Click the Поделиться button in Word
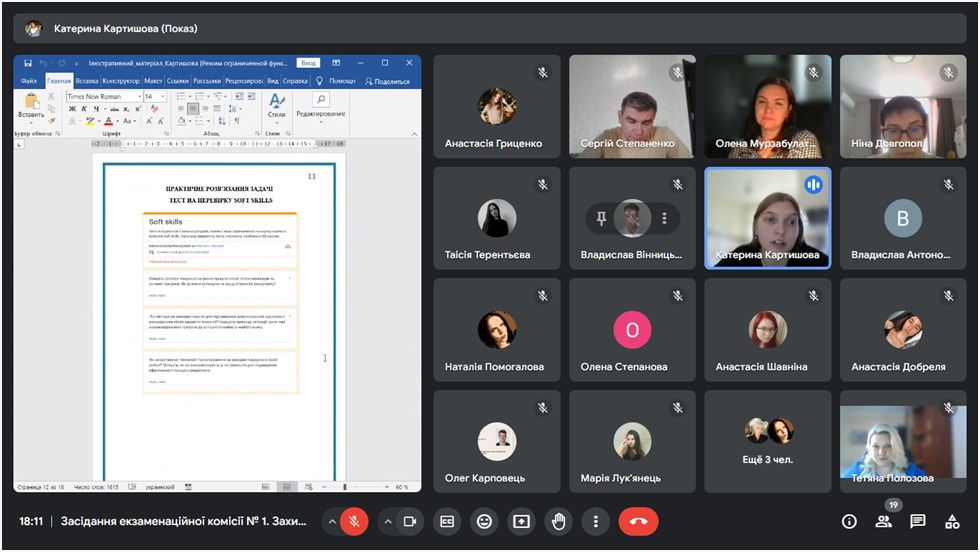(387, 81)
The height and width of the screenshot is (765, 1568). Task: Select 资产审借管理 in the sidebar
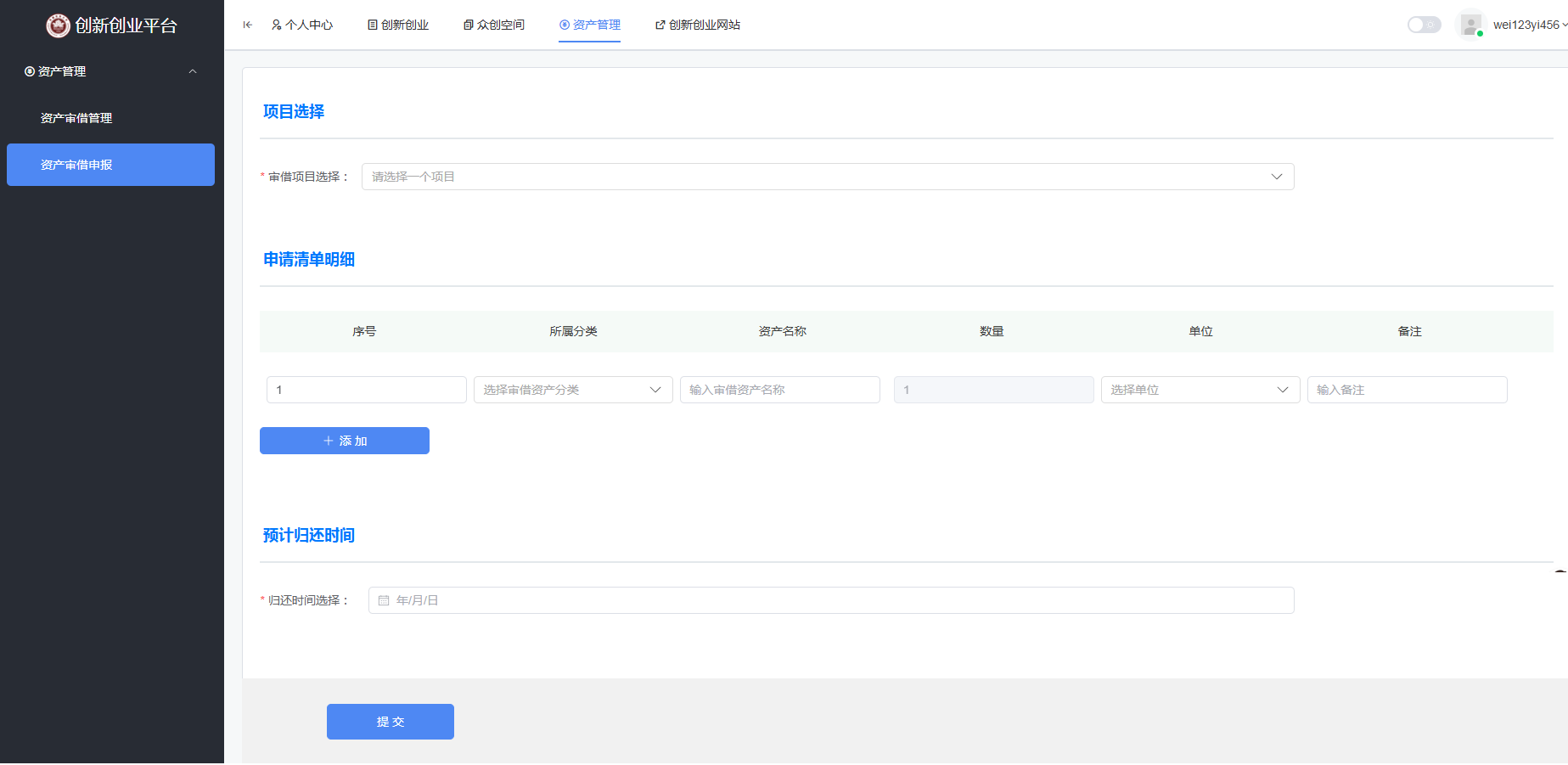click(x=76, y=118)
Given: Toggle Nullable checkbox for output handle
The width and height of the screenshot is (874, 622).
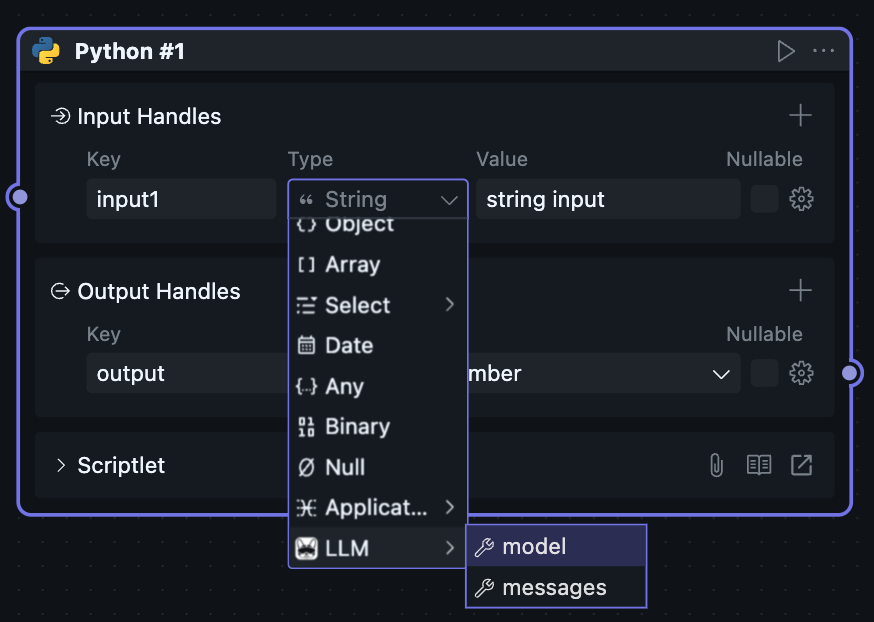Looking at the screenshot, I should (x=764, y=373).
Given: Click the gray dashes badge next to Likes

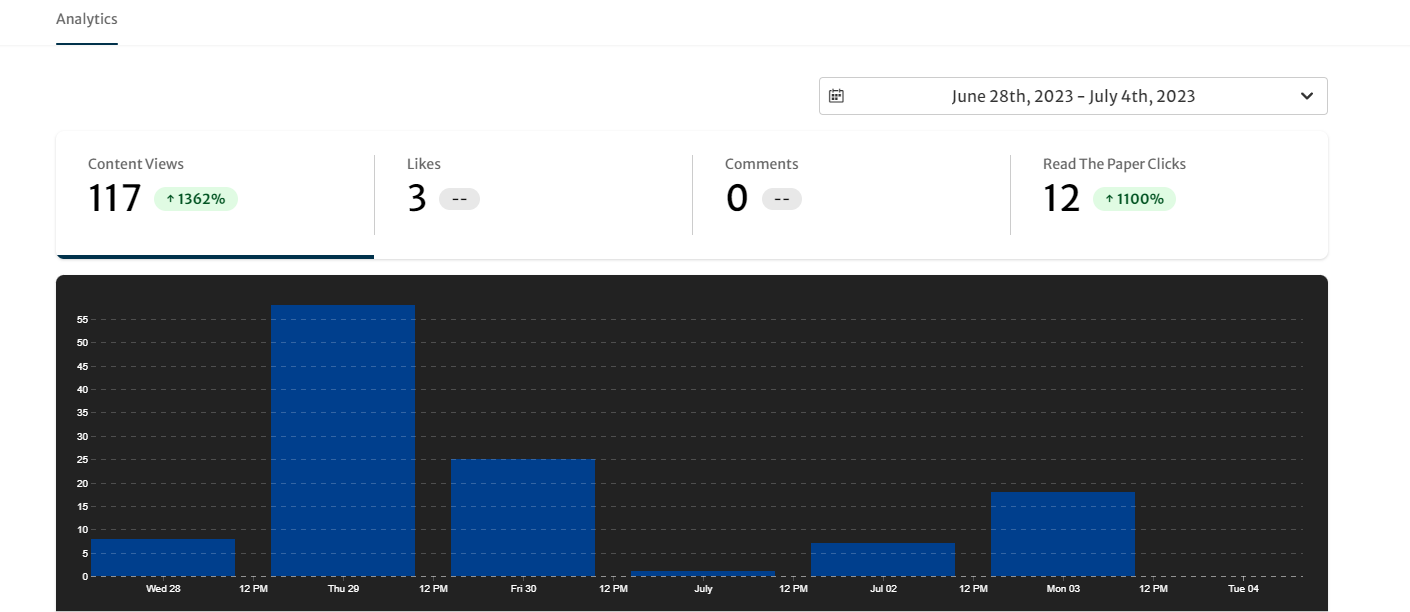Looking at the screenshot, I should pyautogui.click(x=460, y=198).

WHAT IS BEING ASKED: Would you repeat the material exactly, keeping out any pictures?

YOUR SOLUTION:
Click the Поделиться button in Word
(387, 81)
The height and width of the screenshot is (765, 1568). Task: Select 资产审借管理 in the sidebar
click(x=76, y=118)
Given: Toggle Nullable checkbox for output handle
The width and height of the screenshot is (874, 622).
Looking at the screenshot, I should (x=764, y=373).
Given: Click the gray dashes badge next to Likes

Looking at the screenshot, I should pyautogui.click(x=460, y=198).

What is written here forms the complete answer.